Der Weg ist jetzt viel einfacher als zu Beginn und entsprechend rasch komme ich voran. 
Da ich aber noch Zeit habe, schlage ich noch zwei weitere Lager auf. Als ich mich bei einem Abendspaziergang in der Nähe des Michigan Creek eine Zeit lang getarnt unter die Äste einer großen Sitkafichte setze, erscheint ein Schwarzbär in vielleicht 100 Meter Entfernung, und stellt sich zeitweise sogar auf die Hinterbeine um Beeren zu pflücken.

                                          
                                                          Schwarzbär am Strand

Früh am nächsten Morgen breche ich in den Morgennebel auf, zeitweise nieselt es sogar. Eine Stimmung die den Charakter des Waldes wahrscheinlich besser wiedergibt, als die schönen Sonnentage zuvor.
Zu der frühen Stunde ist mal wieder niemand unterwegs, dafür begegne ich drei mal einem Bären. Obwohl die Pelztiere nur fünf Meter von mir entfernt sind, reagieren sie überhaupt nicht aggressiv, sondern verschwinden rasch im Unterholz.

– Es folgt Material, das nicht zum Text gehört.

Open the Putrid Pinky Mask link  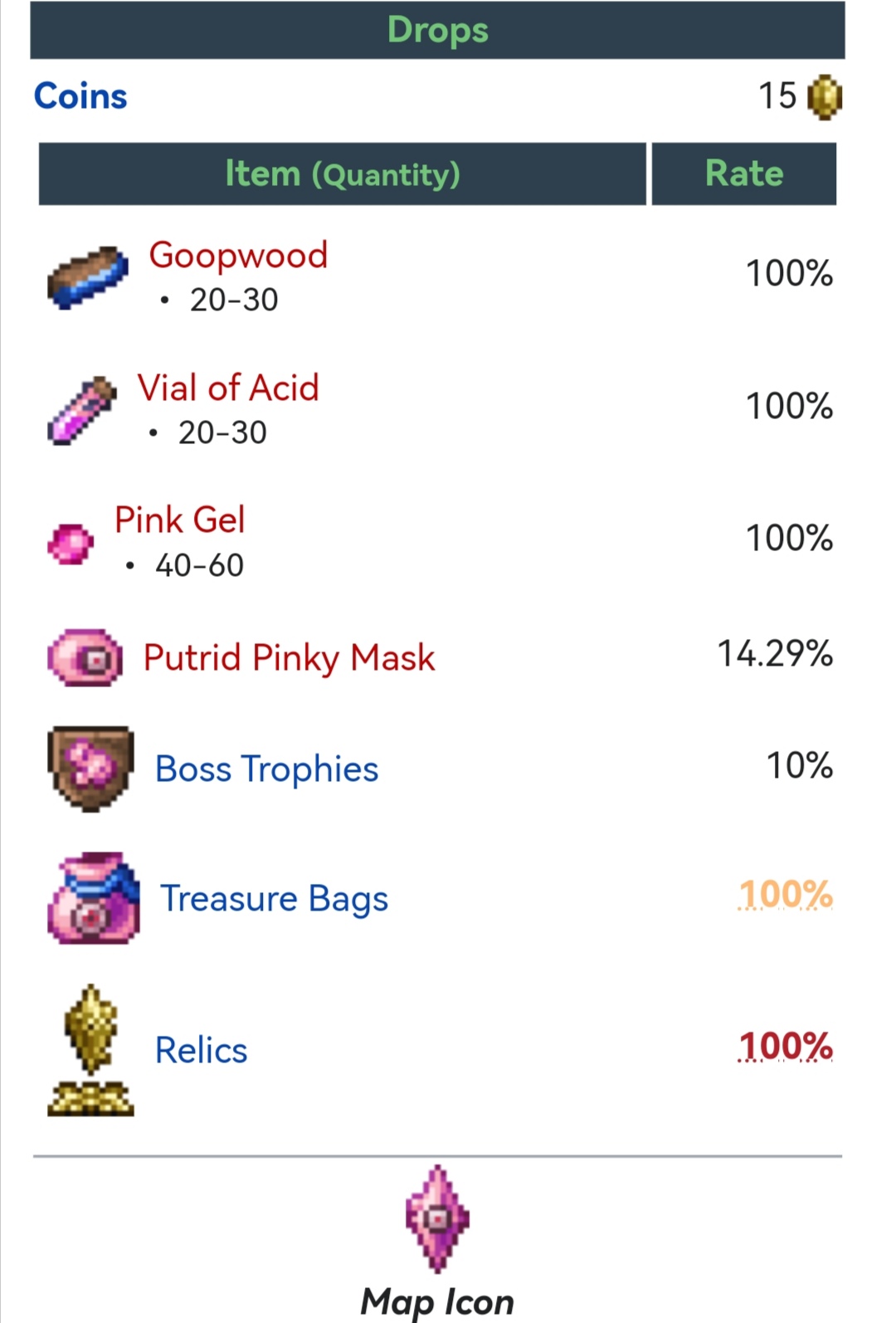pos(289,658)
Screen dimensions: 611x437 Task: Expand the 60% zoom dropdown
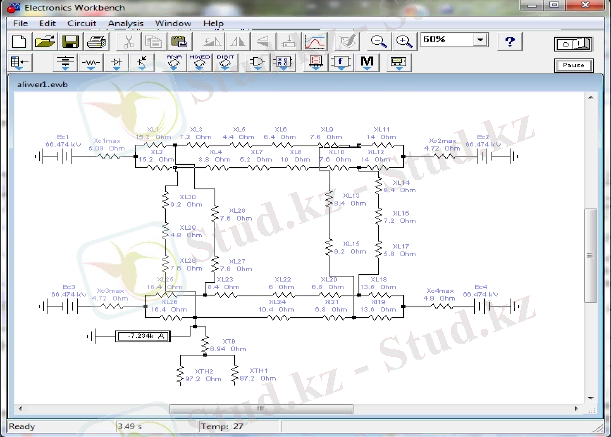(x=481, y=41)
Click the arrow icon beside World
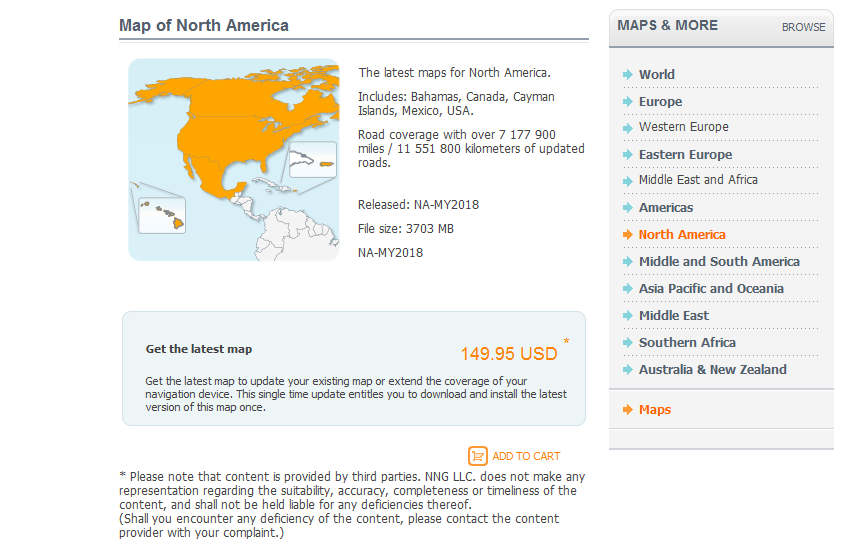The height and width of the screenshot is (549, 858). pos(627,75)
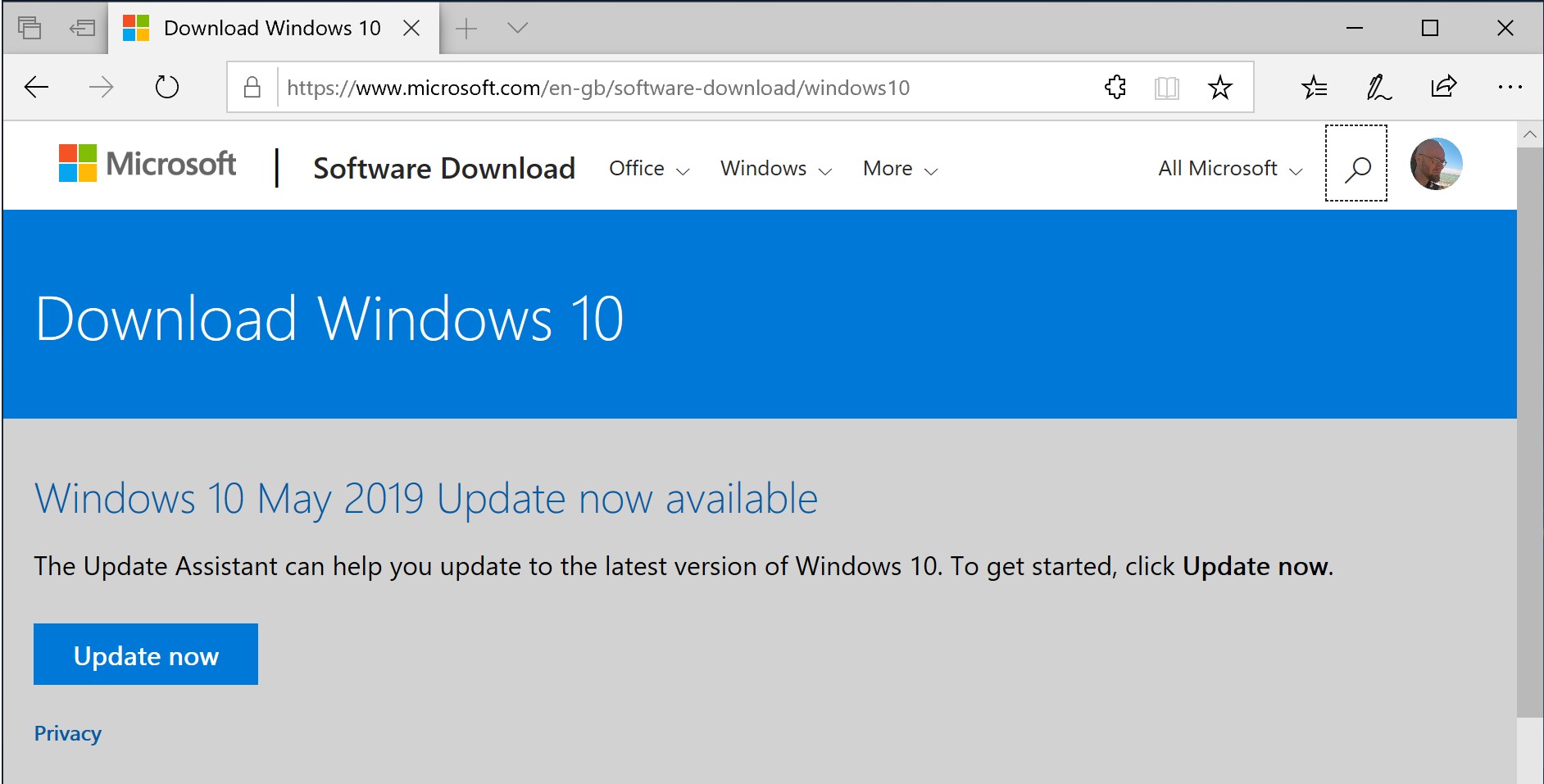Viewport: 1544px width, 784px height.
Task: Open the extensions puzzle icon in address bar
Action: [x=1115, y=87]
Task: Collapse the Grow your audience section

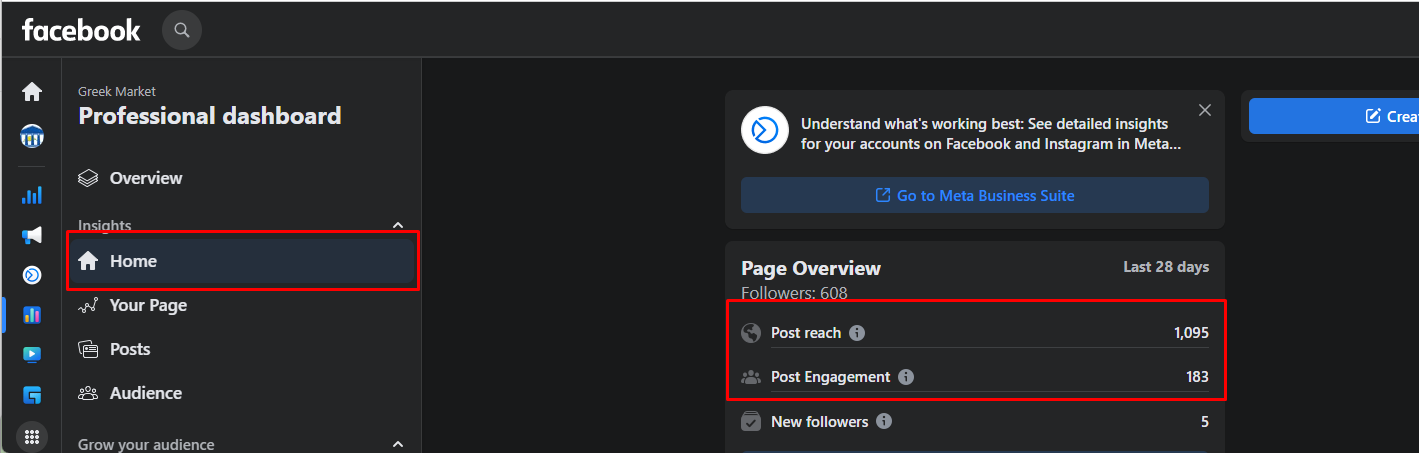Action: 398,444
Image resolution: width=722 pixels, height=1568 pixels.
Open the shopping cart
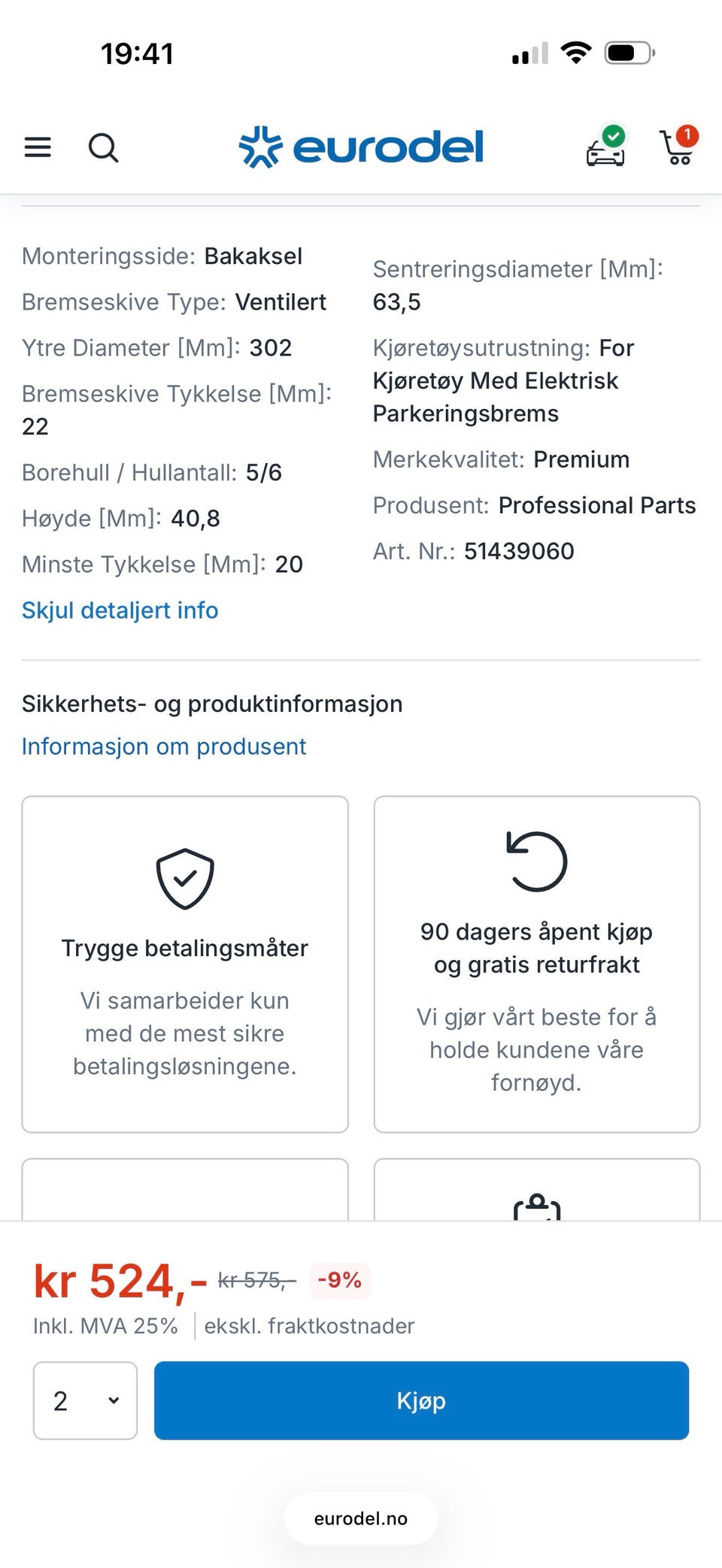click(x=676, y=149)
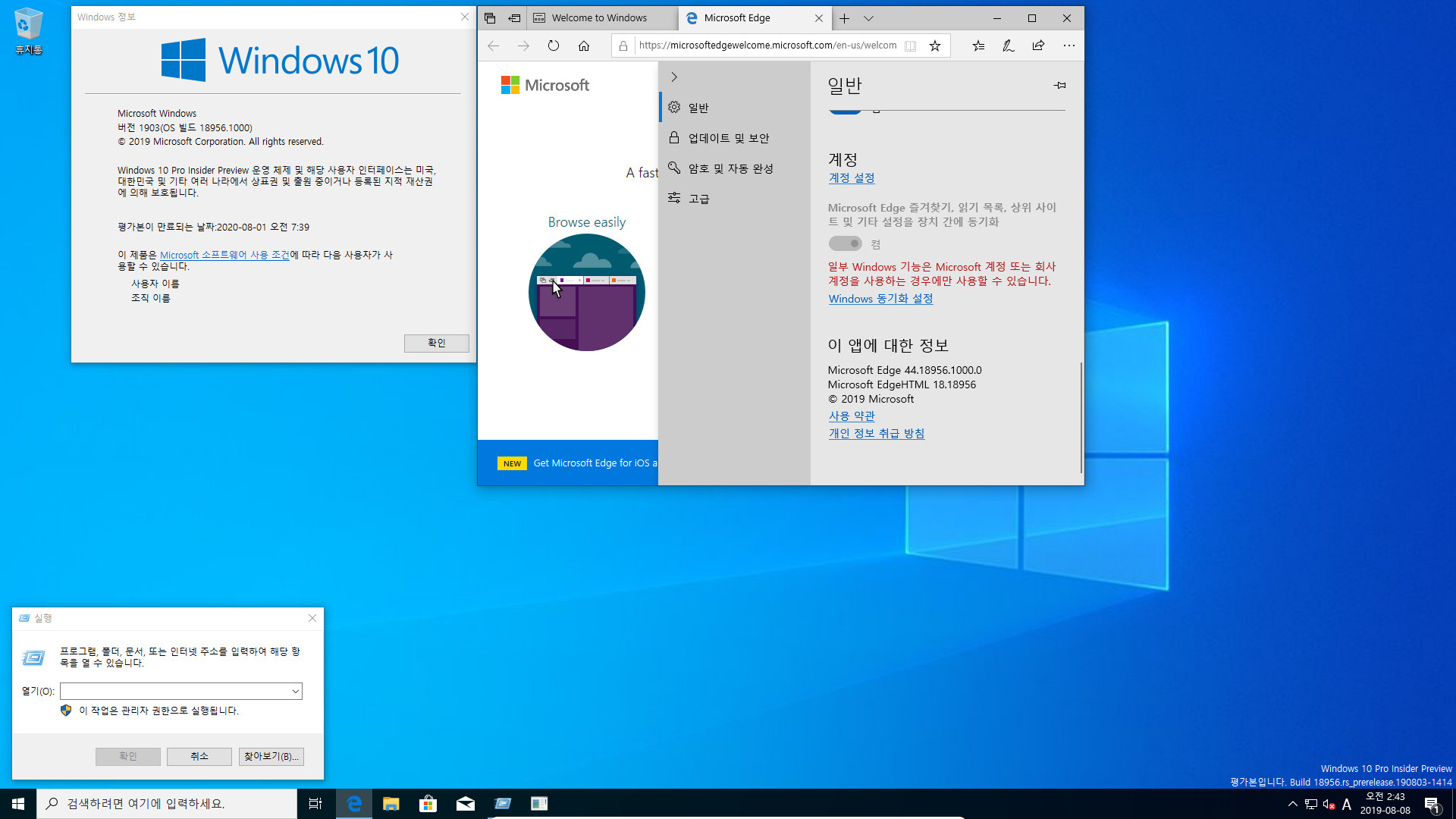
Task: Click 계정 설정 link in Edge settings
Action: (851, 178)
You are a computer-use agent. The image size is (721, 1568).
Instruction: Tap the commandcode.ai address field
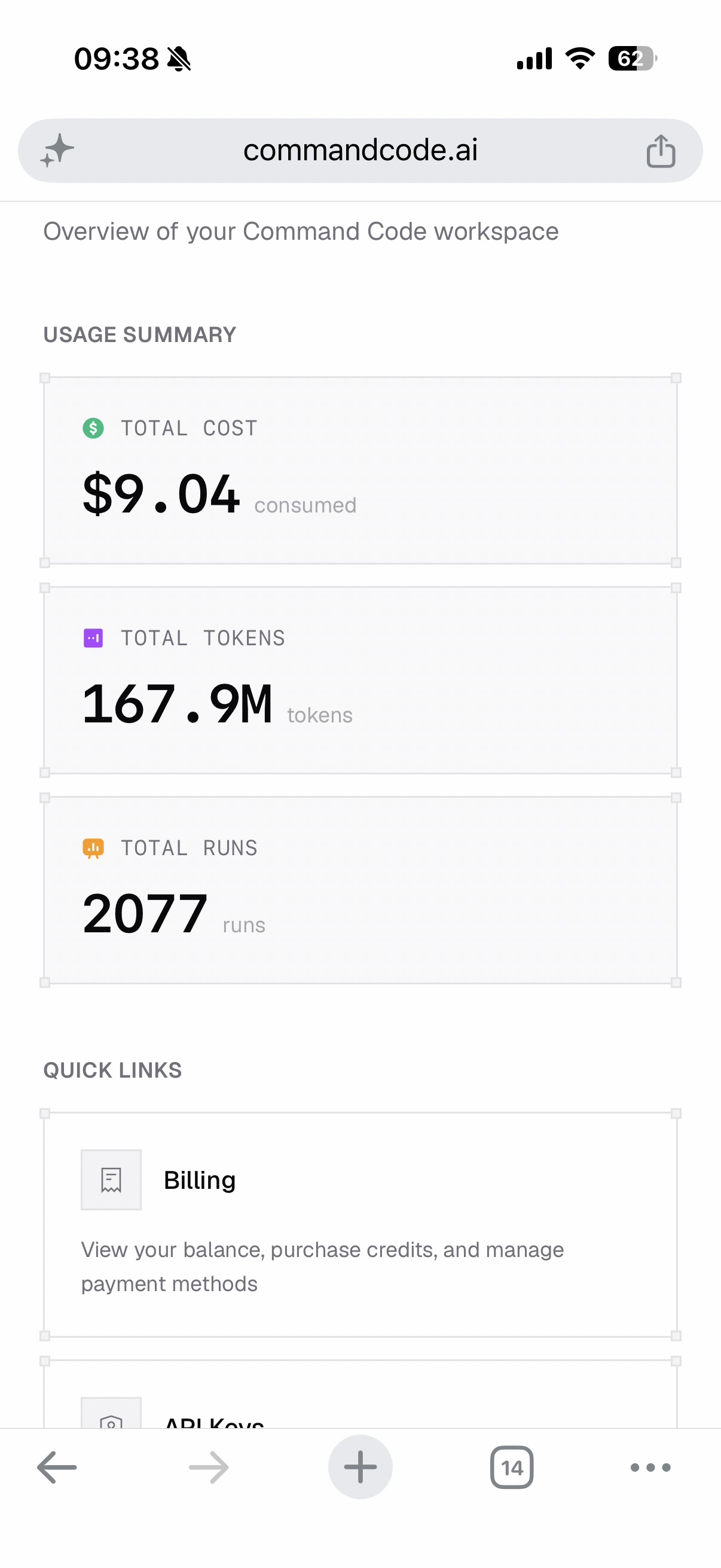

Schon gegen 11 habe ich beim Pachena Infocenter das Ende des Weges erreicht. Es gibt hier einen teuren Shuttleservice, der die Wanderer zurück in die Zivilisation bringt, aber ich will mein Glück mit dem Daumen probieren.
Tatsächlich, nach einiger Zeit hält ein Mietwagen mit zwei Schweizer Urlaubern, der mich sogar bis nach Nanaimo mitnimmt, wo ich dann später Marie wieder treffe. 
Die Küste im Pacific Rim Nationalpark, durch den der West Coast Trail verläuft, ist zwar ganz anders, als die grandiosen Rocky Mountains,  doch sehr interessant und sehenswert, ein guter Ausklang für meine Kanadareise!